OpenAI has developed a new model called CriticGPT to identify errors in GPT-4's code output. CriticGPT, based on GPT-4, assists human trainers in spotting mistakes during Reinforcement Learning from Human Feedback (RLHF). When used, CriticGPT helps trainers outperform those without AI assistance 60% of the time.
CriticGPT is designed to critique ChatGPT responses, highlighting inaccuracies. This tool aims to address the challenge of evaluating outputs from advanced AI systems, which can be difficult for human trainers to rate accurately due to the subtlety of mistakes as models become more knowledgeable.
Methods
CriticGPT was trained similarly to ChatGPT using RLHF but focused on critiquing inputs with intentional mistakes. AI trainers manually inserted errors into ChatGPT's code and provided example feedback. CriticGPT's performance was evaluated on both inserted and naturally occurring bugs. The model's critiques were preferred over ChatGPT's 63% of the time due to fewer nitpicks and hallucinations.
Benefits
- Enhanced Trainer Performance: Trainers using CriticGPT produce more comprehensive critiques and catch more errors.
- Reduced Hallucinations: CriticGPT helps in reducing hallucinated bugs compared to when the model works alone.
- Improved RLHF Data: The use of CriticGPT in the RLHF process helps generate better quality data for training GPT-4.
Limitations
- Short Answers: CriticGPT was trained on short ChatGPT answers, and future methods need to handle longer, more complex tasks.

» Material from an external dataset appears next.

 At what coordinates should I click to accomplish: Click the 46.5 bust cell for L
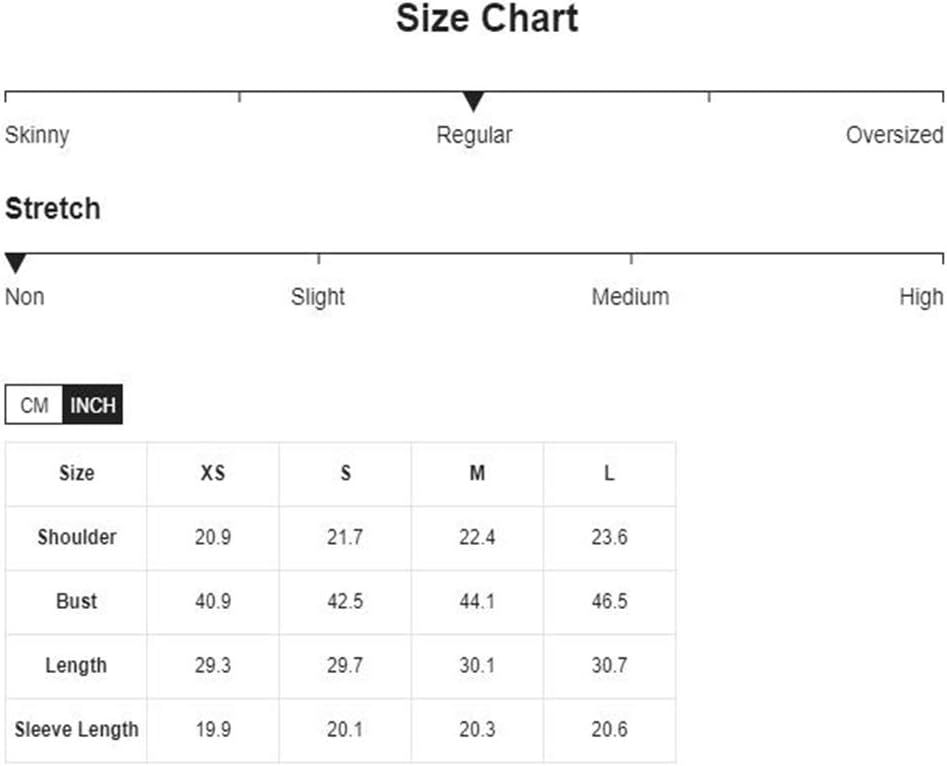pyautogui.click(x=609, y=601)
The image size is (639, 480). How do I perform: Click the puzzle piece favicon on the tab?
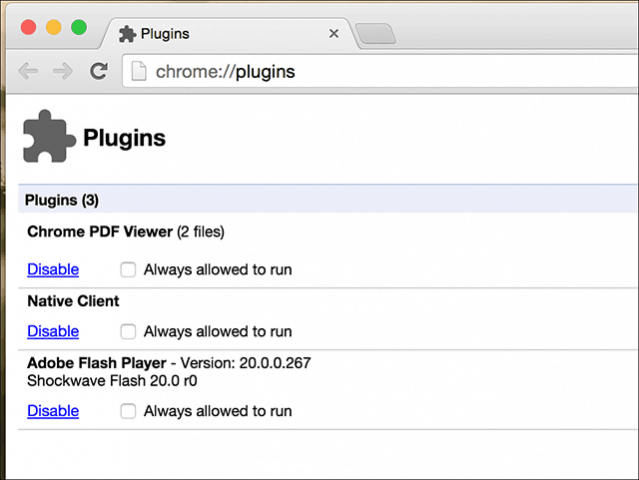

- Hallucinations: Both models and trainers can still make mistakes due to hallucinations.
- Complex Errors: The current focus is on single-point errors; future work needs to address errors spread across multiple parts of an answer.
- Complexity Limits: Extremely complex tasks may still be challenging to evaluate even with expert and model assistance.
OpenAI plans to scale the integration of CriticGPT-like models into their RLHF labeling pipeline to better align increasingly complex AI systems. This involves further research and practical application to improve the tools available for evaluating advanced AI outputs.